MR REYNOLDS: Certainly, but we start with – and this is, I submit, an important matter – not only with what the rules say on this point but you here have rules – and this is critical – which are themselves drafted so that the judge presiding over the application is to deal with the future consequences of any further proceedings and needs to deal with that at the point of discontinuance and where a party who wishes to be protected as a defendant from further proceedings needs to put their hand up at the point where the plaintiff is seeking to discontinue and say, for example, I oppose it unless there is an undertaking not to bring further proceedings or unless there is an undertaking to provide a covenant not to sue the defendant.
If that does not happen, the effect of this and the common understanding within the profession is that the plaintiff will be free to bring further proceedings and that merely to commence further proceedings would not of itself amount to an abuse of process because the court has granted leave to discontinue with the inevitable consequences and the defendant has consented to these things happening.
That is not to say – to pick up what your Honour the Chief Justice is saying – that if a party were, as in Batistatos, to delay the recommencement of proceedings for 29 years – now, this Court split four/three on whether that amounted to an abuse of process on delay grounds alone - of course there might be other factors which might create an abuse of process, the point I am making and perhaps struggling to make is that simply ‑ and this is my learned friend’s basis, I understand – his primary point is okay, in those circumstances, if leave to discontinue has been granted, by consent, unconditionally, he says to recommence those proceedings is an abuse of process and we submit that that is going to be a very, very difficult proposition to sustain given ‑ ‑ ‑
KIEFEL CJ: Forgive me, but in the process that occurred, where was the point of conditioning? When does this arise because there is no order made - in the process which actually occurred?
MR REYNOLDS: That is my point, is that there is not any condition extracted from ‑ ‑ ‑
KIEFEL CJ: But where was the point where UBS were to say, “At this point we ask your Honour to make an order conditioning”?
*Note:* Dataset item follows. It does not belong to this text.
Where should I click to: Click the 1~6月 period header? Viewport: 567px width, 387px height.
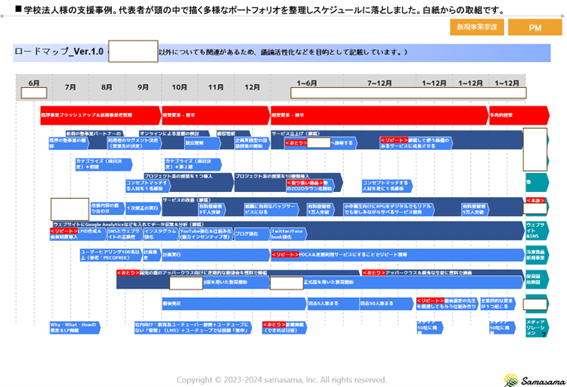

MR REYNOLDS: At page 446 of the appeal book. There my learned friend deals with the question of what the appropriate conditions are for the discontinuance. What does he do? Well, we will come to this a bit later, but very properly he says, well, look, there is a costs issue and he refers to the presumptive operation of a rule which is at page 4 of our hand‑up. Actually he does not nominate it, but he is talking about Part 42, rule 19, which talks about if no order is made then if there is a discontinuance then the plaintiff will have to pay the costs of the proceedings unless an order is otherwise made by the judge.
But this framework is a regulatory framework which I submit impacts very closely on any consideration of whether or not there is an abuse of process, principally because the way these rules are structured is to make it incumbent upon the judge that is considering leave to discontinue to deal with the question of future proceedings. That has been said in some cases.
It is also incumbent on a defendant who wishes in the future to object to any fresh proceedings to have that matter addressed at this point, that is, at the point where the plaintiff is seeking to discontinue the action. Effectively, the judge by either making an order or imposing a condition will determine first of all whether there is any form of res judicata, et cetera, and second of all, the extent of it.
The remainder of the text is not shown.